Intervenção de Rui Fernandes, membro da Comissão Política do Comité Central, Encontro Nacional do PCP «Do papel e política do Estado aos meios necessários. Uma outra política de Protecção Civil»

As Forças Armadas na Protecção Civil

As Forças Armadas na Protecção Civil

Falar do papel das Forças Armadas na Protecção Civil é simultaneamente complexo e fácil.

Fácil se resumirmos o assunto ao facto de elas também serem agentes de Protecção Civil e possuírem todo um conjunto de meios e experiências.

O assunto complexifica-se se tivermos presente que as Forças Armadas são Agentes de Protecção Civil de acordo com atribuições próprias.

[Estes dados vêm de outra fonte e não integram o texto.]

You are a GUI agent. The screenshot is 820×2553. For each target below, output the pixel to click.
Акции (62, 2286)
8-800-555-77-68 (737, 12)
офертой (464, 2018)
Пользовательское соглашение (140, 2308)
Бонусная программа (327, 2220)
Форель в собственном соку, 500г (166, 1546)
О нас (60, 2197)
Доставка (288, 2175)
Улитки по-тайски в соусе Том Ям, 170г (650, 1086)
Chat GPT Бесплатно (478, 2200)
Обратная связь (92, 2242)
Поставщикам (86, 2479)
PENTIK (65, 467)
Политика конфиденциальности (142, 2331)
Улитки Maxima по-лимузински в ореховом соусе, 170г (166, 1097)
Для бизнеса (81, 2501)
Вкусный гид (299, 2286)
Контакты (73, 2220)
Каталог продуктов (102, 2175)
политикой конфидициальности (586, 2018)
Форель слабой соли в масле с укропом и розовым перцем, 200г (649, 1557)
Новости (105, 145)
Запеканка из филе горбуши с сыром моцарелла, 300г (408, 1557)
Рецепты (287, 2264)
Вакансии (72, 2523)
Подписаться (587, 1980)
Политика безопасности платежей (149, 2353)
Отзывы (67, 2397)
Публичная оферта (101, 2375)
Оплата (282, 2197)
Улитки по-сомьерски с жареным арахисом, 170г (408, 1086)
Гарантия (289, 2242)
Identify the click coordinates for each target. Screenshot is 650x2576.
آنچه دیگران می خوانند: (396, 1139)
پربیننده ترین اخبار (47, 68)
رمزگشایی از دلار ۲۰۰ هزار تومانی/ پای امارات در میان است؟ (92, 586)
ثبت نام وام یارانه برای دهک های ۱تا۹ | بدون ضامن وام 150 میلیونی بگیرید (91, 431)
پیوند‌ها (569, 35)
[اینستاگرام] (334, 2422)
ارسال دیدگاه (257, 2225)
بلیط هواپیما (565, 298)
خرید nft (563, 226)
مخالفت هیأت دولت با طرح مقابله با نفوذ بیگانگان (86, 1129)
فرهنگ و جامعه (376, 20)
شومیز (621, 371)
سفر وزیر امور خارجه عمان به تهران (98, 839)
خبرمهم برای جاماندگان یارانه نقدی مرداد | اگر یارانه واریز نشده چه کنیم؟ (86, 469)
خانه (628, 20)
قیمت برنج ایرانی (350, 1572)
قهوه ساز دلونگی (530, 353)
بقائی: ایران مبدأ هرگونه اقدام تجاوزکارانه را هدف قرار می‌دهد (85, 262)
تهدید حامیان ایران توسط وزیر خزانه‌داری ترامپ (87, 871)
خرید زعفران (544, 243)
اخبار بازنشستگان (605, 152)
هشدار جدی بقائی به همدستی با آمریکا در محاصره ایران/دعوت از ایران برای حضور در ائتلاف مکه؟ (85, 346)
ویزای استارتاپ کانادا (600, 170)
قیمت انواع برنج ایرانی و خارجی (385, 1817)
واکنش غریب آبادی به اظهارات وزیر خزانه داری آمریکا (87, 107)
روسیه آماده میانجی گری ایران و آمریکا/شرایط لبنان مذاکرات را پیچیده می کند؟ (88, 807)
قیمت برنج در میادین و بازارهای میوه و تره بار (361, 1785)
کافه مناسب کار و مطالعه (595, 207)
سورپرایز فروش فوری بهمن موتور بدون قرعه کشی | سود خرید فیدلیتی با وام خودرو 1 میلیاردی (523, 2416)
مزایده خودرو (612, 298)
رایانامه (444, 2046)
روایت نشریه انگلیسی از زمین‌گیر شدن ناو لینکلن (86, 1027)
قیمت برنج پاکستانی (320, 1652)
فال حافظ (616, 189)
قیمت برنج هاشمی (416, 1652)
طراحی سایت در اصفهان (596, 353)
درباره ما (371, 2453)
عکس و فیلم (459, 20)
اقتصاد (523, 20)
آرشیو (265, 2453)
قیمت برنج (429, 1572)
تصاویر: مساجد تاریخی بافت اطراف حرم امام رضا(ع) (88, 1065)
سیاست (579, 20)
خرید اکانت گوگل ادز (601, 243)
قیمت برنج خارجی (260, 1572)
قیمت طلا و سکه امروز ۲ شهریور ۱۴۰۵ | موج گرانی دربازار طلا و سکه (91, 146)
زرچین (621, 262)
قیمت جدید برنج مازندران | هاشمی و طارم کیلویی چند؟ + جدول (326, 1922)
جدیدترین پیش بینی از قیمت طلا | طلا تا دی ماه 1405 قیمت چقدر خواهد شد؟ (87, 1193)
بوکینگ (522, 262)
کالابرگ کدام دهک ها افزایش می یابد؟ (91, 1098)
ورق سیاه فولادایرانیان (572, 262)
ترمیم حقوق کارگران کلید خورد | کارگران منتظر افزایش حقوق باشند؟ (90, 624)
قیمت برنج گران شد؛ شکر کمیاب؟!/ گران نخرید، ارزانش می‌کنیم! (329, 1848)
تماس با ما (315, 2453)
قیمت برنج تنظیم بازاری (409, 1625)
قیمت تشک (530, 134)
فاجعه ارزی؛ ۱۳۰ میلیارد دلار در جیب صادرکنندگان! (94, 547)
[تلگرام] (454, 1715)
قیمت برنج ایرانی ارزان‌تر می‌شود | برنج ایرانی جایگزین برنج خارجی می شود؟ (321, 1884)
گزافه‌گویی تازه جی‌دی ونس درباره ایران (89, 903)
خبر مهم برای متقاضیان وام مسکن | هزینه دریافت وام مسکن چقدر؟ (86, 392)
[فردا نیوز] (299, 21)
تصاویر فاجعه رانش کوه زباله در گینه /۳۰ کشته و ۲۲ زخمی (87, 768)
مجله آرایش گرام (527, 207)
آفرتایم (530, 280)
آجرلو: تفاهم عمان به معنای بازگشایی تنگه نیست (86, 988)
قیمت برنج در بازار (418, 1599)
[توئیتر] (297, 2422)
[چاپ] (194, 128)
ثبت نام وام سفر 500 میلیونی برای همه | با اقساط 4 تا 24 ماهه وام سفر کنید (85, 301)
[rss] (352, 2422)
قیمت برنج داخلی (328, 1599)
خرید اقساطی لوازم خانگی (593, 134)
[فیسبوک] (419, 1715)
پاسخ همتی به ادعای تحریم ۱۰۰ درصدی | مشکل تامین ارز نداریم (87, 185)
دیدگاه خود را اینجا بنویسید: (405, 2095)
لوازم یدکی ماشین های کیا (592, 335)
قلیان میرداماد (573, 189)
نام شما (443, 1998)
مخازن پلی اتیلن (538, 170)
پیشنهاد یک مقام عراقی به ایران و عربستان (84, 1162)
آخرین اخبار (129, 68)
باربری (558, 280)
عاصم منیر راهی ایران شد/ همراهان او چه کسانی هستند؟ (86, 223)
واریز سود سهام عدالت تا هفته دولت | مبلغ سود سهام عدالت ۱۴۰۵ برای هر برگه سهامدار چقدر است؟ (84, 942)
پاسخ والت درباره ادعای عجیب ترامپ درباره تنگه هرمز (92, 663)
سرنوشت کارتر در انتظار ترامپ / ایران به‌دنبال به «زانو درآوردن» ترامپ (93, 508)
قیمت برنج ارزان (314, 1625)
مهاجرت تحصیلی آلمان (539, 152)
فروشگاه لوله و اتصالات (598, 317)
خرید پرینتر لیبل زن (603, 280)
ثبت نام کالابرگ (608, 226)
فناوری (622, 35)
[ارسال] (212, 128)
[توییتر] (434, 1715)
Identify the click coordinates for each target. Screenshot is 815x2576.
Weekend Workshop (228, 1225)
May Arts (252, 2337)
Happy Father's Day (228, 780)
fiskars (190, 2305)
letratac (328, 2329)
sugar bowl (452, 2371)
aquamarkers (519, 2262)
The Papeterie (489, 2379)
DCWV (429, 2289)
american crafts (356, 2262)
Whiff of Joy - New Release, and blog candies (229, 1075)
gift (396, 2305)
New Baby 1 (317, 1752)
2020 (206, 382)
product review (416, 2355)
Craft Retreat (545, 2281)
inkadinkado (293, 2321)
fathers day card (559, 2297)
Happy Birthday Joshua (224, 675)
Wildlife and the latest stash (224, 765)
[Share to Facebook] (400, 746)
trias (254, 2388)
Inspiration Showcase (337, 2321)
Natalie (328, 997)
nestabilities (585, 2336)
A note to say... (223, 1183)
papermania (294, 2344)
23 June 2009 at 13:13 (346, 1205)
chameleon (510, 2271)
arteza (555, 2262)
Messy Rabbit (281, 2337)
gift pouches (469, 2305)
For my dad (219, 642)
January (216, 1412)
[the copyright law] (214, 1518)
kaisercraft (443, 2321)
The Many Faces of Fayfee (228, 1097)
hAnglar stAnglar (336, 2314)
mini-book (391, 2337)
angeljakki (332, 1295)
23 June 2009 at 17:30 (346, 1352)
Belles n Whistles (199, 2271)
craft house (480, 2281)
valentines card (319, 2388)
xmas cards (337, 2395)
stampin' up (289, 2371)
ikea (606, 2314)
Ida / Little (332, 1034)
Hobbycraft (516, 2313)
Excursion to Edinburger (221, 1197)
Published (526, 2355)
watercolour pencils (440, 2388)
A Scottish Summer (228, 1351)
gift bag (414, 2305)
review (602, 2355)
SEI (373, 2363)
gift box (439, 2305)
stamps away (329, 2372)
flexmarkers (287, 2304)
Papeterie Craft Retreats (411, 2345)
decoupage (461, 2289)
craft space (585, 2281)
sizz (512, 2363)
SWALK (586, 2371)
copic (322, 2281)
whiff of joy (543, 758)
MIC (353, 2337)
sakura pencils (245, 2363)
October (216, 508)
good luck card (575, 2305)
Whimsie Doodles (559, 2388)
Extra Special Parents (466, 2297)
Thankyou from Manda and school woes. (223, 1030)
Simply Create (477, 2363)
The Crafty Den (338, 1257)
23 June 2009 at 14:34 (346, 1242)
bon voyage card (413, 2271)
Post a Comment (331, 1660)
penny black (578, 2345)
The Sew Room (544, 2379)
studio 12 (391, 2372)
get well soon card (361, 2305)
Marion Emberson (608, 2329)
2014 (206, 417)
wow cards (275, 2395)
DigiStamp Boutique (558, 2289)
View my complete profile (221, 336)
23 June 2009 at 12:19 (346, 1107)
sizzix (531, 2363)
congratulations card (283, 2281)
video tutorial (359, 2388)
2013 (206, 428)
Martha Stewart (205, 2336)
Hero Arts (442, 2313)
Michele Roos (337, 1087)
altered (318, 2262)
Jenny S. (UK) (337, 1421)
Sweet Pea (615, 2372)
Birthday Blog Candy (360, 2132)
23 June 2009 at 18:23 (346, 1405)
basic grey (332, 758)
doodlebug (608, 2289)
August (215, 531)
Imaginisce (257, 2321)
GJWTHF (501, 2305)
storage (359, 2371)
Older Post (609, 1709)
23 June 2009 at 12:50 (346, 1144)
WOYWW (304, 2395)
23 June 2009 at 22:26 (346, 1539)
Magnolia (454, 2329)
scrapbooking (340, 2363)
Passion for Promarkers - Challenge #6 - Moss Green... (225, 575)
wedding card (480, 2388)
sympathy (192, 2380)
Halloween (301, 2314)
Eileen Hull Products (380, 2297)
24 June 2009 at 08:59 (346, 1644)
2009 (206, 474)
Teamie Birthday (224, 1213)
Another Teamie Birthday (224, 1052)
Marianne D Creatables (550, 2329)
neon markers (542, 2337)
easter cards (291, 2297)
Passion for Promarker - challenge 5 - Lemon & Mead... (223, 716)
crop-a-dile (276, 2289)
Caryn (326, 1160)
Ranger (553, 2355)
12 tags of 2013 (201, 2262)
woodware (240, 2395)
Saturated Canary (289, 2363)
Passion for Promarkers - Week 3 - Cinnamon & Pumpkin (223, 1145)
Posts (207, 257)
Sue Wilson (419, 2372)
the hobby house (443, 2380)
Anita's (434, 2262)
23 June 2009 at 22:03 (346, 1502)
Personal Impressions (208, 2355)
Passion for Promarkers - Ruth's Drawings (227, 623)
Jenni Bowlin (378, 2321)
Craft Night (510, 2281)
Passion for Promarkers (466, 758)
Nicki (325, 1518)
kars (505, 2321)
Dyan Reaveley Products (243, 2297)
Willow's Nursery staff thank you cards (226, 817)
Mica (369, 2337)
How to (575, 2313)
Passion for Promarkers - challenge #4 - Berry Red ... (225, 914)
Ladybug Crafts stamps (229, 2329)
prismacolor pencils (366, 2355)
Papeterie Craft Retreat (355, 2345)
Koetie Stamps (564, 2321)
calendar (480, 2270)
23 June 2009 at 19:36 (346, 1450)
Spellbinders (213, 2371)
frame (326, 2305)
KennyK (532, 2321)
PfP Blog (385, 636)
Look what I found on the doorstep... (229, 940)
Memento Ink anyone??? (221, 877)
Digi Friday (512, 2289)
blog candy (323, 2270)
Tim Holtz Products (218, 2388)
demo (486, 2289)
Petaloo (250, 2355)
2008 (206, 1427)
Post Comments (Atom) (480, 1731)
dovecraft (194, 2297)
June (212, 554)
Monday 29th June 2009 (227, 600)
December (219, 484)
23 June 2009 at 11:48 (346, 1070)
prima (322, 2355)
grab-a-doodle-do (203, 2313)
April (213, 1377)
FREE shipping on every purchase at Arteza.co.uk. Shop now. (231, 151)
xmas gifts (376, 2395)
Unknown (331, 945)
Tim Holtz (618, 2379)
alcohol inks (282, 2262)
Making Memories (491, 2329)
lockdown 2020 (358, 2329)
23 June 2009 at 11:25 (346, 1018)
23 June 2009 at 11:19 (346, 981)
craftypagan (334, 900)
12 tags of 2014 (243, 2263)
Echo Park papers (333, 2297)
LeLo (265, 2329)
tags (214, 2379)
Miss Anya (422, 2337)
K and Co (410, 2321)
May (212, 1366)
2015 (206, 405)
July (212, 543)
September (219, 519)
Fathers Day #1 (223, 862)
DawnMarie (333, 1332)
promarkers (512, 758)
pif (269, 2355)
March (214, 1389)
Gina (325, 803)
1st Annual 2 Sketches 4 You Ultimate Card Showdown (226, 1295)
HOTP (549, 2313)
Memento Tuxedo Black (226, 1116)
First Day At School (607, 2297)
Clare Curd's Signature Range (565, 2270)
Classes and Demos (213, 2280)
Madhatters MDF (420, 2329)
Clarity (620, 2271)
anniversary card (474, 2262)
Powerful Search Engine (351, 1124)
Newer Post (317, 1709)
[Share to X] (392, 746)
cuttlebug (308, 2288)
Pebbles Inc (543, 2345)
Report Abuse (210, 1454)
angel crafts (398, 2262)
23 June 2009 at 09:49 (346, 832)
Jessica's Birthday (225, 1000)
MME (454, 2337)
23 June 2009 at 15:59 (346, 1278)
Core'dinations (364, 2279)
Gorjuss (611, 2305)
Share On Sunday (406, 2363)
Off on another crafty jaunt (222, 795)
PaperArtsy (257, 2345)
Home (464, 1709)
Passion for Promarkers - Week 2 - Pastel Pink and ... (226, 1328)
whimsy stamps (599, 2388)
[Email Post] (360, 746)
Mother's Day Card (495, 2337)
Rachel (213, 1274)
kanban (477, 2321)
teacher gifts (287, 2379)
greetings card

Como o tempo não é infinito e como este Encontro, mais do que um momento de chegada, deve ser encarado como momento de prosseguimento do aprofundamento dos vários aspectos que envolvem a Protecção Civil, deixo Três Tópicos.

O Primeiro

A Constituição da República Portuguesa (CRP) refere (artº 275 nº 6) que «As Forças Armadas podem ser incumbidas, nos termos da lei, de colaborar em missões de proteção civil, em tarefas relacionadas com a satisfação de necessidades básicas e a melhoria da qualidade de vida das populações, e em ações de cooperação técnico-militar no âmbito da política nacional de cooperação». Importa aqui salientar o termo «podem ser incumbidas nos termos da lei». Ou seja, «podem ser incumbidas...» mas também podem não ser. E para serem tem de sair instrumento legal que habilite a sua intervenção, porque a própria Lei de Bases de Protecção Civil elencando um conjunto de tarefas que lhe são atribuídas, retoma o conteúdo da Constituição afirmando que essa colaboração «pode envolver», descrevendo de seguida um conjunto de tarefas. Tanto é assim que a própria Lei de Bases assinala os termos em que se efectua esse pedido de colaboração, a autorização e o tipo de emprego das Forças Armadas.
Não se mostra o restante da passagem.